I 100% agree having the ability to get at the raw cursor can be super useful, but it’s rare that I really need to use it. When I have to choose between short readable code and something super clever that only saves a couple fractions of a millisecond, I usually go the short route to promote maintainable code. Personal preference though.

I could see us spawning go routines as the cursor returns or using REST-stream or something nifty like that for a really large result, but usually we’re unpacking the full result into a slice or map that has to be returned to another function using the default connection values.
I would LOVE IndexView.ListObjects(), that would be amazing.

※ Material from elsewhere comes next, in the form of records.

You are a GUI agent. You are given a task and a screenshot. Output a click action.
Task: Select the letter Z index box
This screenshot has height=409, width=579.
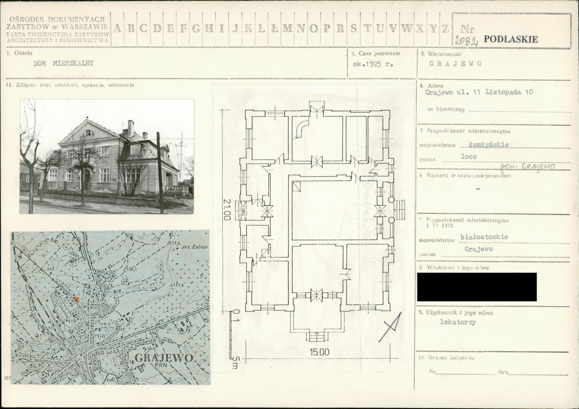click(x=445, y=28)
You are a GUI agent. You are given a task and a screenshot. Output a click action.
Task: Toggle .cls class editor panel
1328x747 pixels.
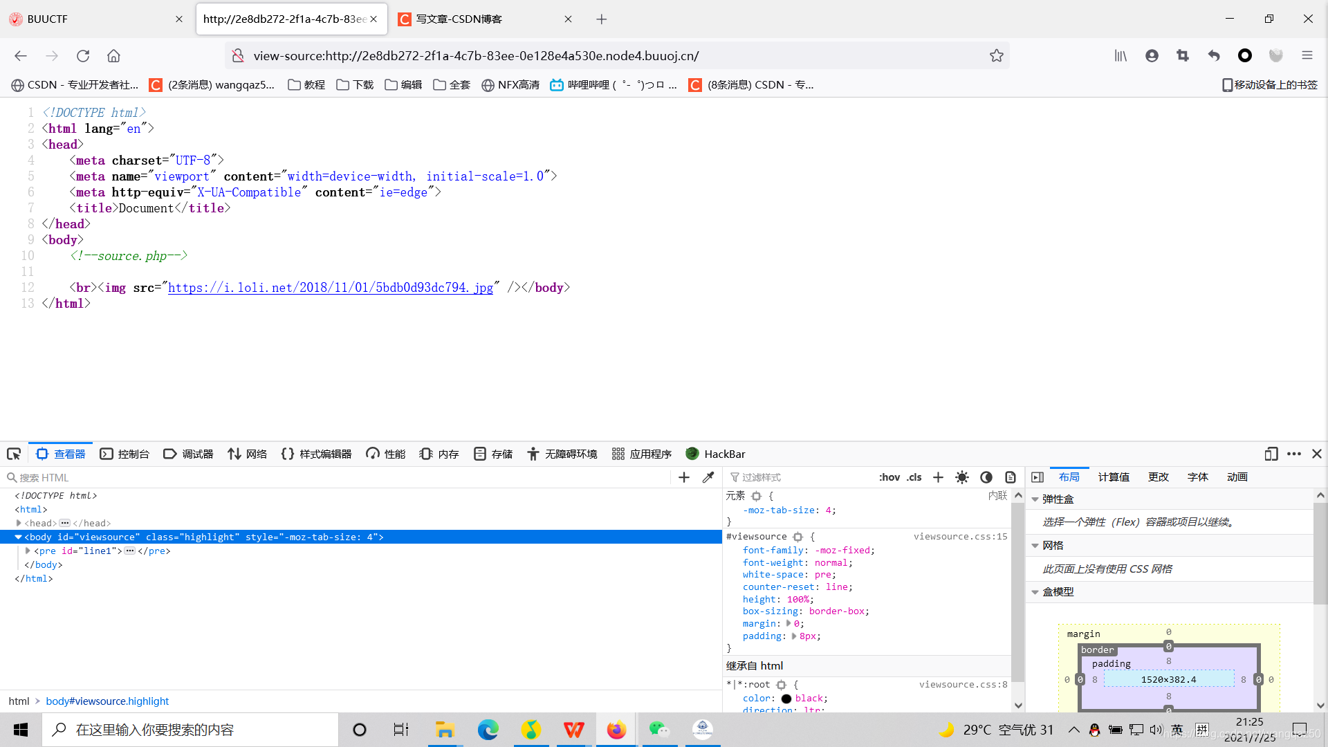914,477
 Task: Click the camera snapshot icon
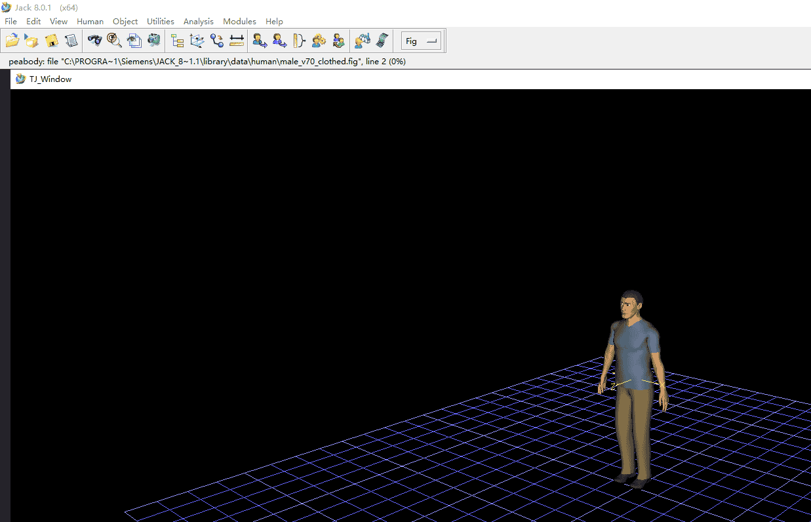(154, 41)
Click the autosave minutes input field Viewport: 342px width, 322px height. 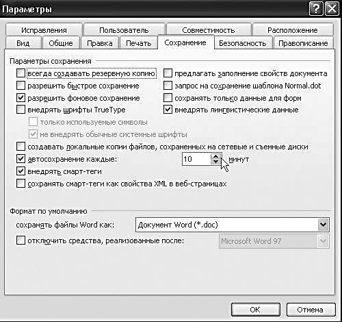pos(196,159)
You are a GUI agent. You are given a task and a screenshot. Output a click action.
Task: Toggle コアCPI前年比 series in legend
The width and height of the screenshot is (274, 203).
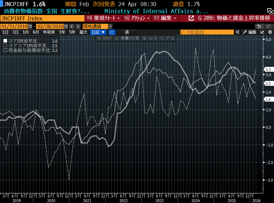click(5, 41)
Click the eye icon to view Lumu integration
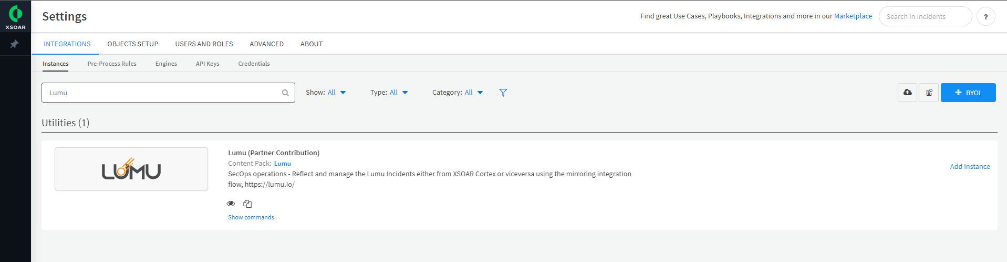The width and height of the screenshot is (1007, 262). (x=231, y=204)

Divjot_Arora · March 5, 2020, 2:47pm

I’m a little confused about your request for ListDatabaseObjects. Currently, ListDatabsaesResult is defined as mongo package - go.mongodb.org/mongo-driver/mongo - Go Packages and contains an array of database specifications. You should be able to iterate over result.DatabaseSpecifications and get the relevant information you need for each database. Am I missing something?

TopherGopher · March 5, 2020, 5:21pm

Oh. Darn it. I didn’t see it hanging off of the connection. I didn’t realize it was on the client, but that makes sense. I’ll change to using that for the top-level loop. I still think a ListCollectionObjects() though would be nice.